El archivo completo mostraba la discusión sin recortes, el momento en que el padrastro arrojaba la mochila, la voz de la madre pidiendo que no “arruinara el viaje” y la frase del hermanastro: “A ver si ahora sí puede sola”. Después seguían 16 minutos de grabación dentro de la camioneta, con risas. En un punto, el padrastro preguntó si regresaban. La madre respondió: “Todavía no. Que se asuste de verdad”. Cuando el hermanastro cuestionó qué pasaría si la joven contaba lo ocurrido, la madre replicó: “¿Quién le va a creer?”. Nunca volvieron a la brecha. Al caer la tarde, la madre preguntó a la prima si tenían suficiente material para presentar la discusión como una crisis de la adolescente. La prima ofreció cortar el video antes de la orden de bajar. Eso fue exactamente lo que hicieron.
El expediente estatal, corregido tarde
La investigación estatal del abandono también fue revisada. No apareció una gran conspiración, sino negligencia: el entonces superior de Héctor Medina admitió que dio por buena la versión de los adultos, trató el caso como una pelea familiar y nunca ordenó analizar a fondo el corte del video. El abandono ya no pudo llevarse a juicio por el tiempo transcurrido, pero el expediente fue corregido. La versión oficial dejó de decir que la joven se había alejado por voluntad propia.

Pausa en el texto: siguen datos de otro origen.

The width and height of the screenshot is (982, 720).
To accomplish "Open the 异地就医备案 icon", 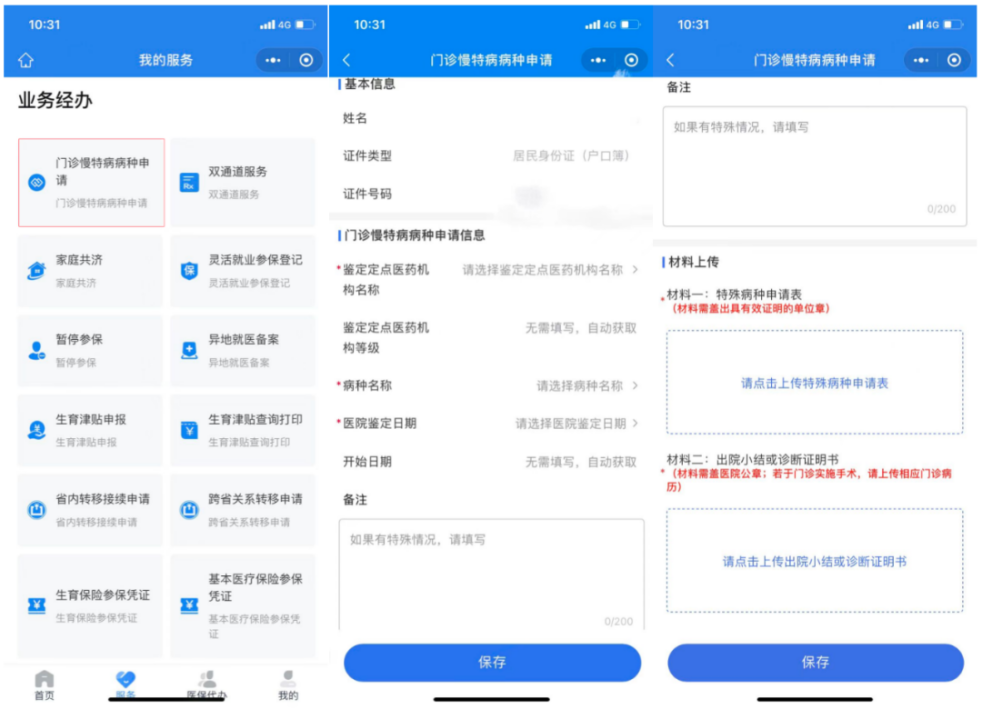I will [189, 350].
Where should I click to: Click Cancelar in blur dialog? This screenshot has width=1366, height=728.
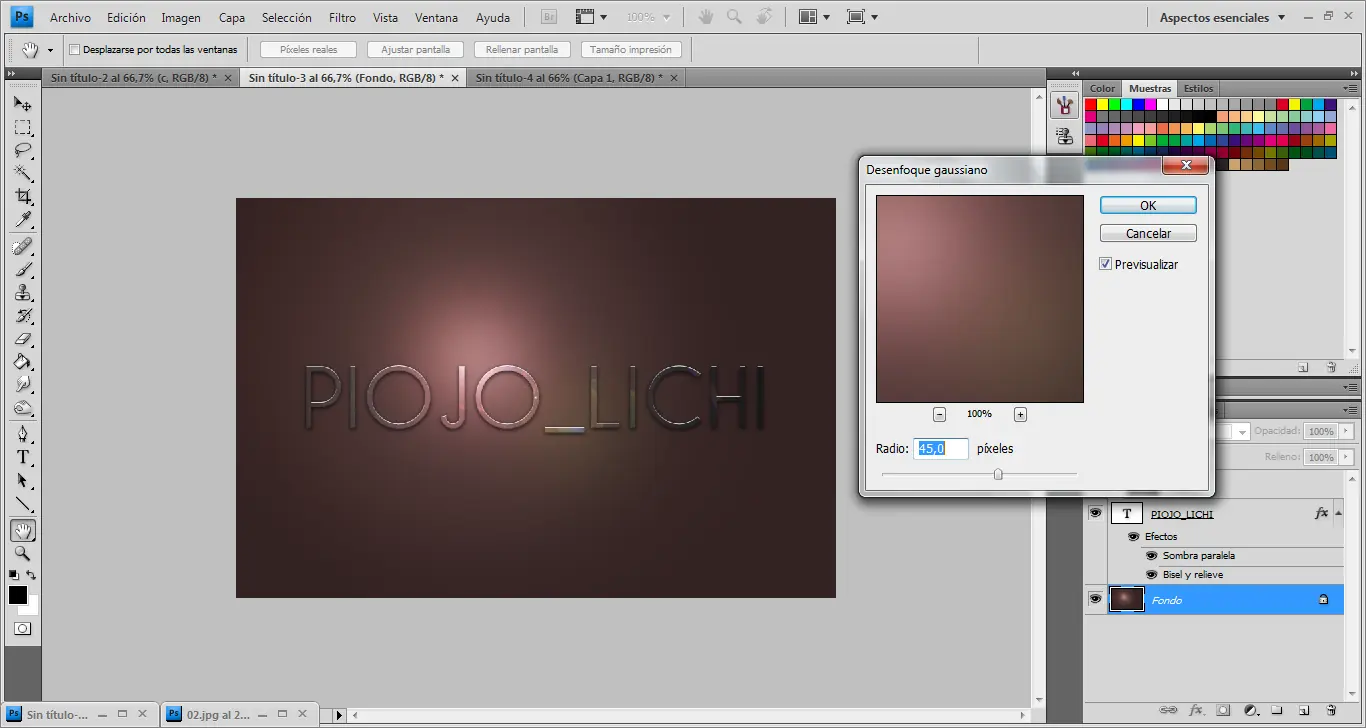(x=1148, y=233)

El reencuentro en un tribunal federal
El reencuentro ocurrió en una audiencia federal casi 15 años después de la tarde del abandono. La agente entró como víctima, con un traje azul oscuro y su credencial guardada dentro del bolso. La madre fue la primera en reconocerla y quedó unos segundos sin poder hablar. El padrastro perdió el color del rostro. La prima bajó la mirada. El hermanastro la observó como si su sola presencia fuera una provocación.
La agente del Ministerio Público Federal, Natalia Flores, resumió la acusación y presentó el informe del investigador privado, la dirección del rancho de Rosa y el correo en el que la madre había ordenado no comunicarse con su hija. Cuando la fiscal preguntó si era posible que la madre creyera que la joven necesitaba distancia, la respuesta fue directa: pagó para saber dónde estaba y lo único que no quería era que la verdad interfiriera con el negocio construido sobre su ausencia.

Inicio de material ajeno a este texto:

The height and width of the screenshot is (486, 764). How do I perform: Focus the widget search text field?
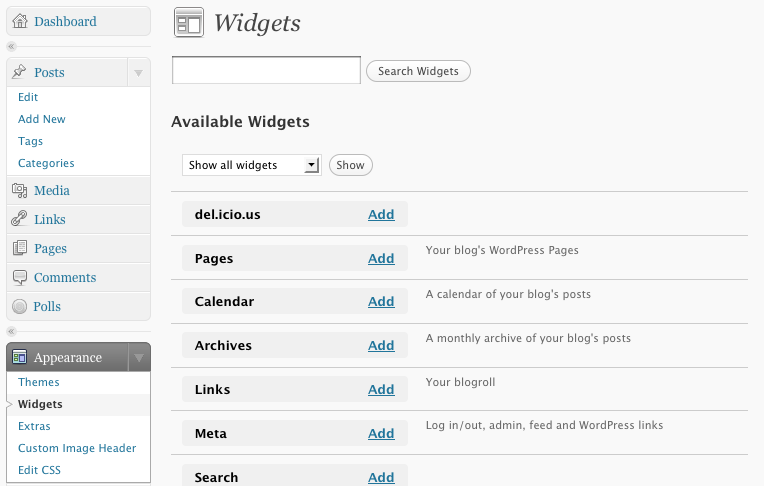coord(266,70)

Una historia sobre memoria, evidencia y silencio institucional
El caso combina varios ejes que la propia investigación permite subrayar. Por un lado, el peso que puede tener la palabra de los adultos frente a la de una adolescente cuando las autoridades no profundizan en la evidencia: durante años, la versión oficial afirmó que la joven se había alejado por voluntad propia. Por otro, la capacidad de una mentira sostenida para transformarse en estructura económica, con donativos, convenios, inmuebles y contratos girando en torno a una desaparición que nunca existió después del rescate.
La aparición del video sin editar y del informe del investigador privado cambió el equilibrio. Por primera vez, la verdad de aquella tarde no dependía solo de la memoria de la víctima, sino de registros con fecha, hora y audio. Y del trabajo silencioso de personas que, como Rosa Valenzuela, la trabajadora social Patricia Ibarra o la excontadora Teresa Navarro, decidieron actuar cuando otros preferían mirar hacia otro lado.